Initial EDA
==

In [TPS202112 - Parquet](https://www.kaggle.com/kaaveland/tps202112-parquet), I converted the competition CSV files to parquet, to facilitate rapid testing/exploring, and we'll be build off from that dataset.

In [TPS202112 - XGBoost Baseline](https://www.kaggle.com/kaaveland/tps202112-xgboost-baseline) and [TPS202112 - LGBM  feature importance](https://www.kaggle.com/kaaveland/tps202112-lgbm-feature-importance) we establish that boosters do pretty well on this problem, easily achieving LB scores of over 95.3% without looking at the data.

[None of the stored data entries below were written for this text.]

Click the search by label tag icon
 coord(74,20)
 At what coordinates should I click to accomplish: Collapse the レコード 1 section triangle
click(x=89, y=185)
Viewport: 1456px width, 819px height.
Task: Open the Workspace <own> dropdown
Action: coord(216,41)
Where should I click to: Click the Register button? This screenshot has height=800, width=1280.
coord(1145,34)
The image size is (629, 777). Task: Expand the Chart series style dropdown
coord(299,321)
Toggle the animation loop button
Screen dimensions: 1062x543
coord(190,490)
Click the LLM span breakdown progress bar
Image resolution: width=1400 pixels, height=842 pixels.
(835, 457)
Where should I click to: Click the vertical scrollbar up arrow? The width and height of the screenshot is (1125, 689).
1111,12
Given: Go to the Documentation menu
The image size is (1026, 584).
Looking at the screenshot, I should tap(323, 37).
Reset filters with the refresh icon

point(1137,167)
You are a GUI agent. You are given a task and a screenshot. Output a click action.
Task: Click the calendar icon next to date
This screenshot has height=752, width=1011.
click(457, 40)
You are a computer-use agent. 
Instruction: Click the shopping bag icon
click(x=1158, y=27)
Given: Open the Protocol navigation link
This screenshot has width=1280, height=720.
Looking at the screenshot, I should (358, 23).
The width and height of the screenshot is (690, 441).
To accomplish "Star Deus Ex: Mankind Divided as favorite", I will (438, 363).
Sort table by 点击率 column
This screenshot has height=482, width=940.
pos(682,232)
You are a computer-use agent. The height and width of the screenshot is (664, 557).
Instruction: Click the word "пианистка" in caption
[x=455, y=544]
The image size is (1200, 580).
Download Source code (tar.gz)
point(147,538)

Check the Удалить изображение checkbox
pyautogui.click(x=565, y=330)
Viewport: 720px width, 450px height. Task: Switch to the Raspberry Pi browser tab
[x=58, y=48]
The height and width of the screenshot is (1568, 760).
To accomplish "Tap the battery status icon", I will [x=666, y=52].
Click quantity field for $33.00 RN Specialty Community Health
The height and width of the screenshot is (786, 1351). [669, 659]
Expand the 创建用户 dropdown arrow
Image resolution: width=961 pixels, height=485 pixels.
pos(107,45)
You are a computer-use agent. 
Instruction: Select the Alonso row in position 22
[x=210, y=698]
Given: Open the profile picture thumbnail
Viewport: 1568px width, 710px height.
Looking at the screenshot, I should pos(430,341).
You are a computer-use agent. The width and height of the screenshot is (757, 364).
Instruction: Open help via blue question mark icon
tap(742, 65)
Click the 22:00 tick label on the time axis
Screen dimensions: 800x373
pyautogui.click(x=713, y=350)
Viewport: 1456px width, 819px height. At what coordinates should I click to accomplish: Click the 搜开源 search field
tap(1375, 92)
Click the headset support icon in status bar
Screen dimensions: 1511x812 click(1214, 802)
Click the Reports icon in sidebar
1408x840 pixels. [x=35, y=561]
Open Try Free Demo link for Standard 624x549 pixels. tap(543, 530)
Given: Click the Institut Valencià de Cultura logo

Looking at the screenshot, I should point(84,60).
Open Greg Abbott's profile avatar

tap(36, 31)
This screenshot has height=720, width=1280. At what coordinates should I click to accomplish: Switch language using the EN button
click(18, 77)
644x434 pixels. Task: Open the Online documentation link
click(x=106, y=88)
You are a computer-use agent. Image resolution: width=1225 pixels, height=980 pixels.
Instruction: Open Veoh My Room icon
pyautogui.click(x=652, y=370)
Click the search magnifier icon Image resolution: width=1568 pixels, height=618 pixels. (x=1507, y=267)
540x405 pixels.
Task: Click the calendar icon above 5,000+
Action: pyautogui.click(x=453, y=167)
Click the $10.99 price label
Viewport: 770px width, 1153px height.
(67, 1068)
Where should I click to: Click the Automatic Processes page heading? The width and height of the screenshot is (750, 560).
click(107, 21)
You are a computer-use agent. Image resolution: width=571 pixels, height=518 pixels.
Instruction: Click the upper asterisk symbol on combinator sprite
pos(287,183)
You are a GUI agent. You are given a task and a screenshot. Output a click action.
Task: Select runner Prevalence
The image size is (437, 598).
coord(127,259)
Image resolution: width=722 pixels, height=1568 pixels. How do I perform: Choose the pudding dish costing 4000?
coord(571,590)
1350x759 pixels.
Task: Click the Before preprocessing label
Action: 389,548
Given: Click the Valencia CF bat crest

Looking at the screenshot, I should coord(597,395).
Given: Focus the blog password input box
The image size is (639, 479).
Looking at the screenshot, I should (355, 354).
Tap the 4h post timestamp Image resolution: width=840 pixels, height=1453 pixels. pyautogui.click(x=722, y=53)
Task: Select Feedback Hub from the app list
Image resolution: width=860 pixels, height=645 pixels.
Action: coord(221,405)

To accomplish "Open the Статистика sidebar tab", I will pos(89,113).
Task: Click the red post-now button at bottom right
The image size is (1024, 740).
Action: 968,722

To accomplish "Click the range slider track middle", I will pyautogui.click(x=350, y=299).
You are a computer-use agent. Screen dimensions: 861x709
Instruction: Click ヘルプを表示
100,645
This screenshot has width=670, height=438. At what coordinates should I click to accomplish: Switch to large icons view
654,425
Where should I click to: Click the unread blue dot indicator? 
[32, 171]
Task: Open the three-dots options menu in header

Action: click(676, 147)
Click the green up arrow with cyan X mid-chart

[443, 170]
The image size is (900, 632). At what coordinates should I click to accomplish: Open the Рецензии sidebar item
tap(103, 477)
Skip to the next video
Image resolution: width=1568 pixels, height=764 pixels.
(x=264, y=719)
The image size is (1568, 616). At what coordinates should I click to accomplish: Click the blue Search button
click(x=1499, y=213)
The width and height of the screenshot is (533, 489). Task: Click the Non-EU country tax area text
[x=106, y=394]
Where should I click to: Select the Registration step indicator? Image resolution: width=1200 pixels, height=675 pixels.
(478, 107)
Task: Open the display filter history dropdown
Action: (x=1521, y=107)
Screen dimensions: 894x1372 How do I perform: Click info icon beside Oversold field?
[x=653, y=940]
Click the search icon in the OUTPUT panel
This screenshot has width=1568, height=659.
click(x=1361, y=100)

In this notebook, we'll try to gain some advantage from... actually looking at the data.

In [None]:
import os
import getpass
if getpass.getuser() == 'root': # kaggle
    %pip install -qU scikit-learn

import random
import seaborn as sns
import plotly.express as px
import pandas as pd
import numpy as np
import torch
from sklearn.dummy import DummyClassifier
from sklearn.linear_model import LogisticRegression
from sklearn.tree import DecisionTreeClassifier
from sklearn.model_selection import cross_val_score, StratifiedKFold

random.seed(64)
np.random.seed(64)

data_root = os.environ.get('KAGGLE_DIR', '../input')
df = pd.read_parquet(f'{data_root}/tpsdec2021parquet/train.pq')
cv = StratifiedKFold(n_splits=5, shuffle=True, random_state=64)
n_jobs = min(cv.n_splits, os.cpu_count())

sns.set(
    style='darkgrid', context='notebook', rc={
        'figure.frameon': False,
        'figure.figsize': (16, 12),
        'legend.frameon': False,
    }
)

tree_method = 'gpu_hist' if torch.cuda.is_available() else 'hist'

df.info()

There are no nulls
==

I already know this, but just to have it out of the way:

In [None]:
df.isna().sum().sum()

Label distribution
==

This data set is wildly imbalanced:

In [None]:
px.bar(df.Cover_Type.value_counts(normalize=True))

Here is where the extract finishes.